Senza panna acida, infatti, è un po’ troppo “dolce”, un po’ troppo “burroso”, con un gusto un po’ troppo corposo: la panna acida gli dà quel tocco speziato in più, che lo alleggerisce e lo equilibra.
♦ Sopra la panna acida, potete decorarlo come più vi piace. Ecco alcuni modi, già provati, che si sono rivelati buoni oltre che belli (sotto trovate le foto):
– con una copertura di marmellata di pesche (diluita con un po’ di brandy) e scritte fatte di scaglie di cioccolato bianco;
– con chicchi di melograno sparsi qua e là;
– con coulis di fragole e fragole fresche;
– con marmellata di frutti di bosco, ribes freschi e scritte fatte con la panna acida (che però, come vedete, non tiene la compattezza quindi la sconsiglio per fare scritte e decorazioni);
– col cioccolato fondente.
♦ Se non volete aggiungere altro, decorate la panna acida prima di mettere il dolce in frigo a rassodare: usate i rebbi di una forchetta o uno stuzzicadente per creare linee o disegni.
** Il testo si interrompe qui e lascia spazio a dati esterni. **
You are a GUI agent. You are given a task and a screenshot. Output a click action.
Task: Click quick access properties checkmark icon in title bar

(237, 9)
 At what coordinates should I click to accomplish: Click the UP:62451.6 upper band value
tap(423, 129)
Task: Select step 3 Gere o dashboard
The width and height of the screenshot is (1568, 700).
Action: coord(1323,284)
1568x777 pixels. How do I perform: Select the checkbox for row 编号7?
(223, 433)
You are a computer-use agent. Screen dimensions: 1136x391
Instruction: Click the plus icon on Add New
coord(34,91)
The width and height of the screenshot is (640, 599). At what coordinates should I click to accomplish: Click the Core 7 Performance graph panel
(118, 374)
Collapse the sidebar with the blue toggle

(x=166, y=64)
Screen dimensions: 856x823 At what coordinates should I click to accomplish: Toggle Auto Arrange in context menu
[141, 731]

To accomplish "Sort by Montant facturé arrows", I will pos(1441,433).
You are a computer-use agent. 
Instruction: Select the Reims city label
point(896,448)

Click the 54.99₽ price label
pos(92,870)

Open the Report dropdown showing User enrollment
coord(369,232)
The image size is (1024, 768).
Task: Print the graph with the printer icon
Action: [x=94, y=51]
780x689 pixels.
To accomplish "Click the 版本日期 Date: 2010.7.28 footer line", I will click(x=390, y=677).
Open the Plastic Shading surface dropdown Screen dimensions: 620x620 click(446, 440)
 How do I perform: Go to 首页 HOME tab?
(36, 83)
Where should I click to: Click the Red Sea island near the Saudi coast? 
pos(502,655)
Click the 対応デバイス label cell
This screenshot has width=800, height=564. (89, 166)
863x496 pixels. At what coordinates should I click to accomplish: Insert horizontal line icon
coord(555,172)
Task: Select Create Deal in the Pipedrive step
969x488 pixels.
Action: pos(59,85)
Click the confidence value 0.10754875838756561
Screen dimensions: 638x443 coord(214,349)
Così basterà poi aggiungere un paio di frutti o di foglie di menta e la decorazione sarà completa.
♦ Se lo offrite come dessert a fine cena, fate in modo che la cena sia leggera, altrimenti non verrà gustato come merita!
♦ Per la base, potete anche decidere di non fare i bordi e di fare solo il fondo (in tal caso bastano 250 gr di biscotti e 150 gr di burro): tranquilli, il dolce starà su lo stesso!
♦ Per il ripieno, potete anche usare un po’ meno Philadelphia e in tal caso vi verrà un dolce più basso e dal gusto un po’ meno marcato (a me piace alto e deciso e quindi uso tutti i 700 gr di Philadelphia).

Cheesecake Carlo

Cheesecake decorato con marmellata di pesche e cioccolato bianco.

Cheesecake melograno

Cheesecake decorato con chicchi di melograno.

Cheesecake alle fragole

Cheesecake decorato con coulis di fragole e fragole fresche.

 

 

 

 

 

 

 

Cheesecake ribes

Cheesecake decorato con marmellata ai frutti di bosco e ribes freschi.

 

 

 

 

 

 

 

cheesecake di halloween

Cheesecake decorato con cioccolato fondente (per Halloween).